===== Text block

Objective: The radiographic diagnosis of osteoarthritis (OA) in the peripheral skeleton is dependent on the skilled examination of several morphological characteristics of the condition as visualised on plain radiographs. However, the process is perceptual and generally enhanced by comparison against photographic standards. This study assessed the intra-rater and inter-rater reliability of radiologists experienced in reporting hand, hip and knee films derived from a community-based sample when using the photographic atlas recently developed by Burnett et al.
Methods: This study was part of a multifaceted diagnostics protocol, evaluating methodological issues, in the conduct of genetic research in osteoarthritis. From a cohort of 118 twin pairs, registered with the Australian Twins Registry (ATR), standard clinical examinations were performed on 74 complete and 11 incomplete pairs of twins over age 50 years, followed by standard AP hand, AP pelvis and AP standing radiographs of the knees. The pairs were selected both to represent twin pairs who had previously self reported a diagnosis of OA, as well as those who had not. Radiologists read the films blind to the original self reported diagnosis and without reference to their pairing. The films were read by comparison against photographic standards and were scored according to specific features. All films were read independently by two consultant radiologists blind to one another's assessments, and selected films were thereafter assigned for rereading. Inter-rater and intra-rater agreement were different for different features, different anatomic areas, and, for the former, were different for the two radiologists.

==========

Prompt 1 => From the osteoarthritis abstract, copy everything from "Objective: The radiographic" down to "Burnett et al.".
Prompt 2 => Say whether each statement agrees with the osteoarthritis abstract, answering yes or no and quoting the deciding words: (a) A single radiologist read all of the films. (b) The twins examined were over age 50. (c) The radiologists knew each twin's original self-reported diagnosis when reading the films.

===== Data extract

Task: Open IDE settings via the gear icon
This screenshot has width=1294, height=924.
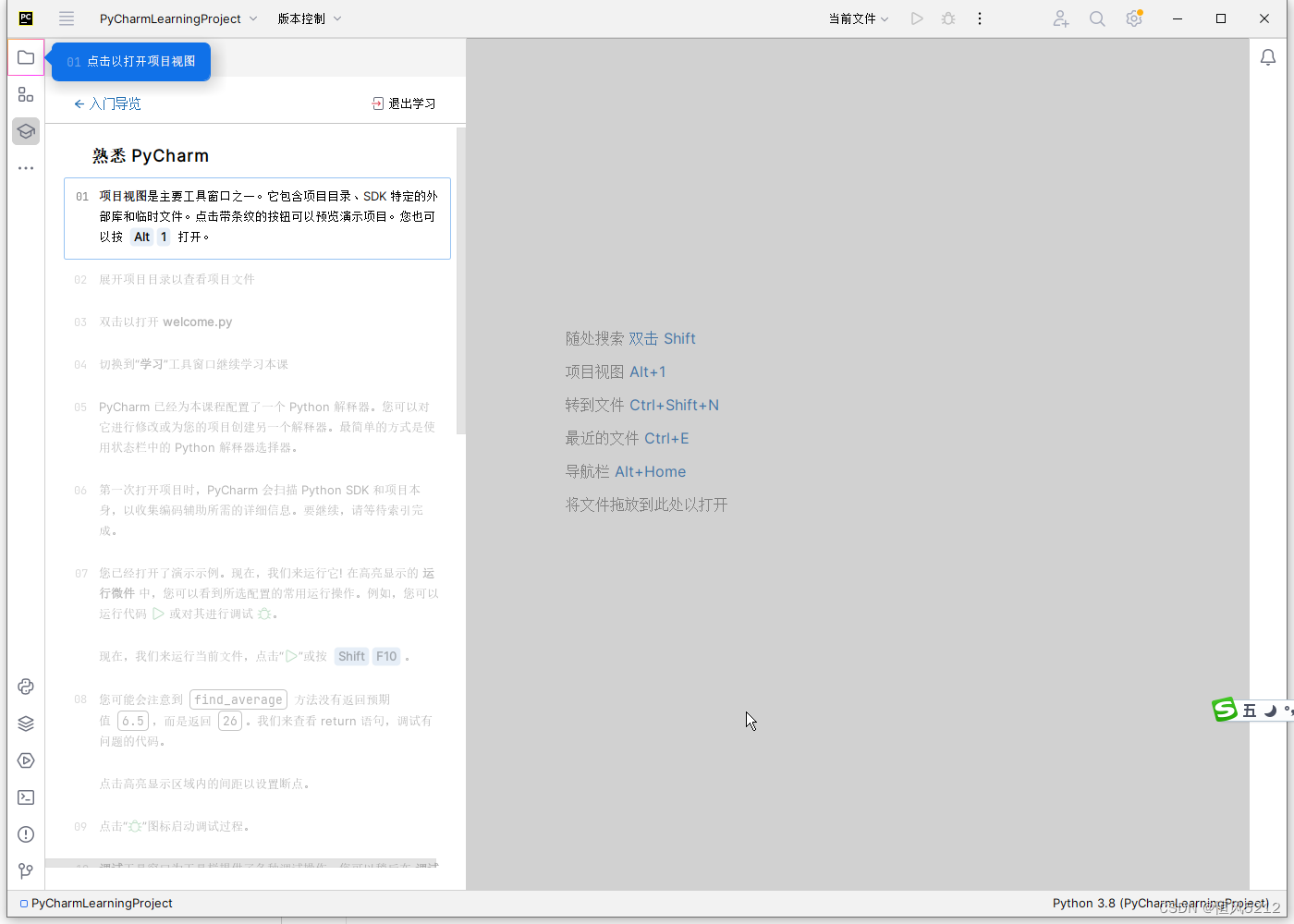Action: (1134, 18)
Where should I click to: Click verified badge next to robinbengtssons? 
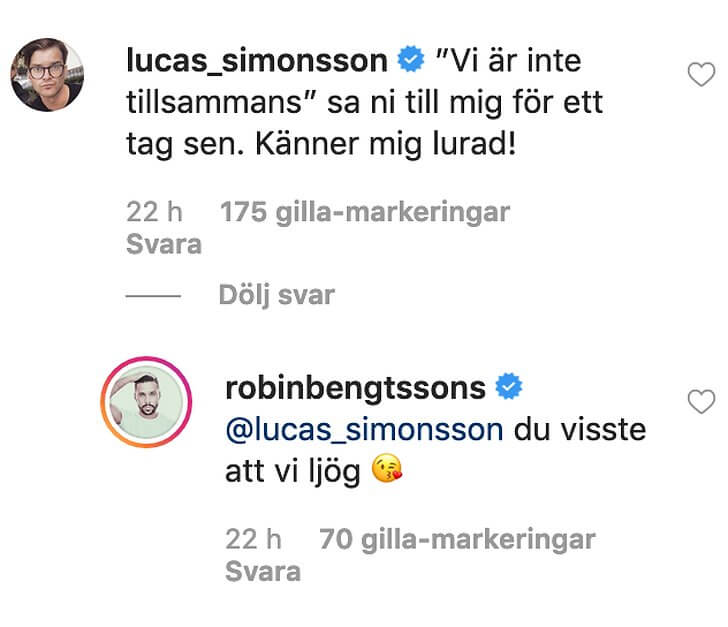click(510, 387)
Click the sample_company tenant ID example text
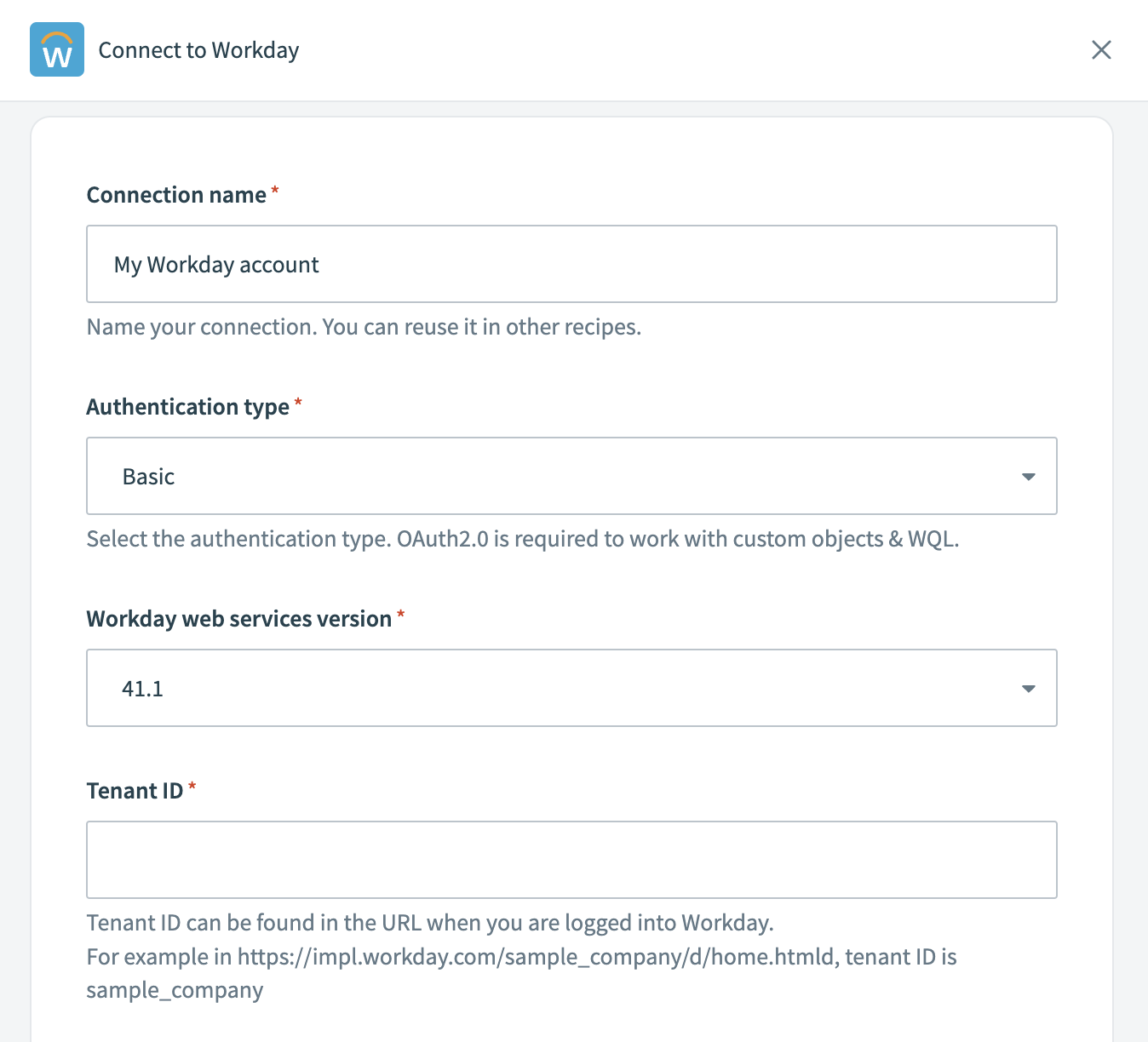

==========

Task answer 1 =>
Objective: The radiographic diagnosis of osteoarthritis (OA) in the peripheral skeleton is dependent on the skilled examination of several morphological characteristics of the condition as visualised on plain radiographs. However, the process is perceptual and generally enhanced by comparison against photographic standards. This study assessed the intra-rater and inter-rater reliability of radiologists experienced in reporting hand, hip and knee films derived from a community-based sample when using the photographic atlas recently developed by Burnett et al.

Task answer 2 =>
(a) No: "All films were read independently by two consultant radiologists blind to one another's assessments"
(b) Yes: "74 complete and 11 incomplete pairs of twins over age 50 years"
(c) No: "Radiologists read the films blind to the original self reported diagnosis and without reference to their pairing"